The real problem with “horse race” political journalism

One of the most common critiques of modern political journalism is that it focuses too much on “the horse race.”

That’s a valid criticism, obviously. The role of the press in a free society should be to inform and enlighten the people. In the context of elections, that should mean a lot of focus on issues and, yes, the occasional scandal, so that voters can make informed decisions when electing their representatives.

Horse race coverage, on the other hand, focuses on the election as if it were a sporting event. Who’s ahead? Who’s behind? Who stumbled? Who’s going to win? It treats each campaign as entertainment, critiquing a candidate’s performance and assigning ratings based on polls. The process turns reporters and analysts into announcers and touts and, crucially, it treats voters as if they’re really spectators and not participants.

Now, it happens that I have some experience when it comes to this horse racing stuff. I spent about 20 years as a serious student of the Daily Racing Form. And one thing I learned in that time and can say with absolute confidence is that touts and handicappers and experts are wrong far more often than they’re right.

Even the best handicappers get it wrong regularly. Even the most heavily favored horses lose. There is nothing more humbling than stating a prediction with unshakable certainty and then watching as events unfold in a completely different way.

That is maybe a lesson we should apply to any journalist who insists on treating politics as if it were a horse race. They’re probably wrong, no matter how confidently they express their opinion.
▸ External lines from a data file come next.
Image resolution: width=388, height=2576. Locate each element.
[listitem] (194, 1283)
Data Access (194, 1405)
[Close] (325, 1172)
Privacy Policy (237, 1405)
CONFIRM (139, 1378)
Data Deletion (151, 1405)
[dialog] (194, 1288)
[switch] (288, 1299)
One research study of this kind of political coverage determined that it “increases political cynicism, reduces substance-based political knowledge, and discourages positive evaluations regarding the news items.”

One of the best critiques of this type of coverage comes from Sheila Coronel, who earned her journalistic credentials in the Philippines, a country that might have something to teach us about authoritarianism and dictatorships. She and her colleagues founded the Philippine Center for Investigative Journalism and she’s now the Director of the Toni Stabile Center for Investigative Journalism at Columbia Journalism School

This excerpt is from her essay “The Role of the Media in Deepening Democracy”:

Serious reporting is difficult to sustain in competitive media markets that put a premium on the shallow and sensational. Moreover, the media are sometimes used as proxies in the battle between rival political groups, in the process sowing divisiveness rather than consensus, hate speech instead of sober debate, and suspicion rather than social trust. In these cases, the media contribute to public cynicism and democratic decay.

That’s a depressingly accurate picture of the modern political journalism landscape.

Ultimately, the only result that matters is the one delivered by the voters on election day. And as one of those voters, you’re a participant, not a spectator. Checking the polls occasionally is entertaining, but it shouldn’t influence your vote or your efforts on the part of the candidates you believe in. The only thing that matters there is your performance.